The sample size for this trial was chosen to give high statistical power to detect a clinically important difference in the primary measure of time taken to complete the endometrial polypectomy. This size of difference was based on evidence reported from a randomized pilot study among residents in training evaluating the hysteroscopic morcellator with formal transcervical resection under traditional general anaesthesia.7 The results here showed the mean operating time for morcellation to be 10.6 minutes compared with 17.0 minutes for resectoscopy, with a standard deviation of 9.5 minutes in both groups. This size of difference reflected an overall operating time reduction of approximately one-third, which we considered to be a clinically meaningful difference in the outpatient setting. To detect a difference of this size (6.4 minutes) with 90% power (P=.05) would require 48 participants per group, 96 in total. To account for attrition we aimed for 120 participants in total.
Women were allocated in a 1:1 ratio to either of the interventions through a telephone-based system managed by the Birmingham Clinical Trials Unit. The randomization blocks were kept centrally in the Birmingham Clinical Trials Unit and the sizes varied so that the allocation could not be deduced before randomization. Blocks were stratified by the location of polyp (fundal compared with nonfundal) to ensure we achieved balance between groups for this variable.
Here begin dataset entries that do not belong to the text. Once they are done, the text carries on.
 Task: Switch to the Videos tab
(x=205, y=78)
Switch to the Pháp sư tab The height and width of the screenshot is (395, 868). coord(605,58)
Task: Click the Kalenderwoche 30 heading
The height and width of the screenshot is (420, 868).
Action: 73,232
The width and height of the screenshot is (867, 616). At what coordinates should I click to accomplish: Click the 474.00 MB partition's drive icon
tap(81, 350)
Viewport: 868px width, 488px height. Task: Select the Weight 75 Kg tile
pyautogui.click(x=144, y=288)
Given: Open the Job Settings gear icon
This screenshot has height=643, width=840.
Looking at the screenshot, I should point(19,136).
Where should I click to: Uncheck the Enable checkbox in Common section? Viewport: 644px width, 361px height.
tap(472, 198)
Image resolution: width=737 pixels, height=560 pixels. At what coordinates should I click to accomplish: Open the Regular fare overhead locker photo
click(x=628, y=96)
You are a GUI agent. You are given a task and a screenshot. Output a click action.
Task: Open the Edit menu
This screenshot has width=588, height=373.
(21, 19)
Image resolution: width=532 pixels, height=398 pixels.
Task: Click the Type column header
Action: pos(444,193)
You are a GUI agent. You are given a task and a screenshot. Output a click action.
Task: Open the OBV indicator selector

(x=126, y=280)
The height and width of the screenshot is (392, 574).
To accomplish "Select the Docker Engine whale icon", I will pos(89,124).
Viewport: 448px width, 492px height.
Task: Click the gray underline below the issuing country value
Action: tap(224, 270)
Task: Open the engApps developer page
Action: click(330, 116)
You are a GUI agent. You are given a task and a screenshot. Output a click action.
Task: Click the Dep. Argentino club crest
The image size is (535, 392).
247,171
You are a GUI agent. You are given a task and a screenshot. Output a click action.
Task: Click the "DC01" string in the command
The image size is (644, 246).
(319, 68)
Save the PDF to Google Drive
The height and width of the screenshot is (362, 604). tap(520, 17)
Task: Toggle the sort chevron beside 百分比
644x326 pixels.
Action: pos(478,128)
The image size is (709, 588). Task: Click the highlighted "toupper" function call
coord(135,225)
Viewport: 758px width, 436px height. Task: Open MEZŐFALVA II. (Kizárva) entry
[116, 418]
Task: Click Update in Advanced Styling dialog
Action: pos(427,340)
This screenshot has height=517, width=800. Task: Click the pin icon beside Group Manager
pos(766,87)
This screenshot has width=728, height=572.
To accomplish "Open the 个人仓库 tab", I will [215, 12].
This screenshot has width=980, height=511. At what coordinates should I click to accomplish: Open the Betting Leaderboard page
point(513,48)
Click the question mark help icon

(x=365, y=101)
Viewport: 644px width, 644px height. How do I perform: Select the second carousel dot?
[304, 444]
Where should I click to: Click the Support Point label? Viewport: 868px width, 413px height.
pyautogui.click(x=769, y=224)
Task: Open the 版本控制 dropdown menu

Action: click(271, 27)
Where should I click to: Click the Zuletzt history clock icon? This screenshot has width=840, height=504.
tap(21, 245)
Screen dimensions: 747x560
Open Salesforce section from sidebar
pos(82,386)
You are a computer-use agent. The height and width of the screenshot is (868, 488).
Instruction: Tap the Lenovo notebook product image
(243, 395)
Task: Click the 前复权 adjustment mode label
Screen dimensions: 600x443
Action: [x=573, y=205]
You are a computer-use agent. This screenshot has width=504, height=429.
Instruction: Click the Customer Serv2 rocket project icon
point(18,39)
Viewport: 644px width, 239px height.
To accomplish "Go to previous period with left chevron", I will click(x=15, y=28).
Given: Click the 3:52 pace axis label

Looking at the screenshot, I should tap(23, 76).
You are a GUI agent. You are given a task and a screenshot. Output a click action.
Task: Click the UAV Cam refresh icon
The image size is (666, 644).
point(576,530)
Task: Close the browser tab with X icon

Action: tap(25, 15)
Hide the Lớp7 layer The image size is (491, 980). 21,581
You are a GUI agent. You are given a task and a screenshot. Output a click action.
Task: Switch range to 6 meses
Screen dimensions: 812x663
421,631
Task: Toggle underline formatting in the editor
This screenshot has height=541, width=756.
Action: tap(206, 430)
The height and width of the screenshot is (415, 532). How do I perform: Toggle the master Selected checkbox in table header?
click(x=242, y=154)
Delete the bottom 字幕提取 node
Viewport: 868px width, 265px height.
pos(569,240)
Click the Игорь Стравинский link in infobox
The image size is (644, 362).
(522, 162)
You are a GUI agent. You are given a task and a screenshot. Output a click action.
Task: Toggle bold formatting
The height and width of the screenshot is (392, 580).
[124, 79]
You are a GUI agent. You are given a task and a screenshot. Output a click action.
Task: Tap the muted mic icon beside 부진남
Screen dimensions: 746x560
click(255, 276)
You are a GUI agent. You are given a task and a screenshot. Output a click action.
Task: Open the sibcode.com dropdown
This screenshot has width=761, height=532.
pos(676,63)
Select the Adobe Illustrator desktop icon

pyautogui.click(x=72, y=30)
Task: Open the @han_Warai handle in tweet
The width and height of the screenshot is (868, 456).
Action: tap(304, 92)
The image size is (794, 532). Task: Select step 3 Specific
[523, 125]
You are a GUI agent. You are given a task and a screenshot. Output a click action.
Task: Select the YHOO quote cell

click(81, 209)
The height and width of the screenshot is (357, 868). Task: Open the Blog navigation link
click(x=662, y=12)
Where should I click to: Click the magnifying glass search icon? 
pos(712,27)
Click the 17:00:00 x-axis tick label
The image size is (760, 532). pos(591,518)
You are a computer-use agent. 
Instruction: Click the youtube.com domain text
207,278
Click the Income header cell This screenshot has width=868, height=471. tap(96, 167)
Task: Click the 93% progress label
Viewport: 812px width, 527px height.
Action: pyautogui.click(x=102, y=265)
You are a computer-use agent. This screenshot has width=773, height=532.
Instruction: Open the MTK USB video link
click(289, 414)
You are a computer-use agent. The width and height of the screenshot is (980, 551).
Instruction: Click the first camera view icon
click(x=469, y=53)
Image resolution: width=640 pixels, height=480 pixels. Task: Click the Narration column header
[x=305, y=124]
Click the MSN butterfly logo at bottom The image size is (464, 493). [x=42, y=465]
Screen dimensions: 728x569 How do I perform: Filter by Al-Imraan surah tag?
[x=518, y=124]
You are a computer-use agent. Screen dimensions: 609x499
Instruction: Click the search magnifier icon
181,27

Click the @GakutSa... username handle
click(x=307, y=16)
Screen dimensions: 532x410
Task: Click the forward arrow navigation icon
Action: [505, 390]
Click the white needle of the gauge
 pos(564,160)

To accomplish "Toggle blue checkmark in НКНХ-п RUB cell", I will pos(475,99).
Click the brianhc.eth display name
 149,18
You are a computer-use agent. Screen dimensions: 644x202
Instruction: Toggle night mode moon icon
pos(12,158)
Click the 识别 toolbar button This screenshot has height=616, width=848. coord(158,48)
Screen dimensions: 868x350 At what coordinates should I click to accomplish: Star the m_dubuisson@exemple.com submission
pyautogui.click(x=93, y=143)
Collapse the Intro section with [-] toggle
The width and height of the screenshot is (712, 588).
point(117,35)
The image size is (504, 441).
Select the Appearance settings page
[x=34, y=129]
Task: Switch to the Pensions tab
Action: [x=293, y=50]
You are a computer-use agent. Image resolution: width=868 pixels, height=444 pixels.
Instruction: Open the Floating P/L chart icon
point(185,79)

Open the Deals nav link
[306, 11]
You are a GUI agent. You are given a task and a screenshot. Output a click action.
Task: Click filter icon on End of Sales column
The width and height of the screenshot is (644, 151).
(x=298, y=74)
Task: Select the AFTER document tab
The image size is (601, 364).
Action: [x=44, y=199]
Location was chosen because access to the base of fundal polyps can be problematic with standard mechanical or electrosurgical hysteroscopic instruments.1 Women were not told which intervention they had been allocated to until after they had completed the postoperation questionnaire.
Analysis was performed by intention to treat. Mean differences and corresponding 95% confidence intervals (CIs) were calculated for treatment times and pain scores. A t test was used to assess statistical significance, although in the presence of some skewness of distribution for treatment times, a nonparametric Mann-Whitney U test was also performed. Logistic regression was used for dichotomous outcomes such as completeness of polyp removal. Odds ratios (ORs) and 95% CIs were derived with a χ2 test used to assess statistical significance. Fisher exact test was used to compare treatment failure because sample sizes were small. Regression analysis was used to compare trends across the different responses to acceptability. All analyses were performed using SPSS software version 21.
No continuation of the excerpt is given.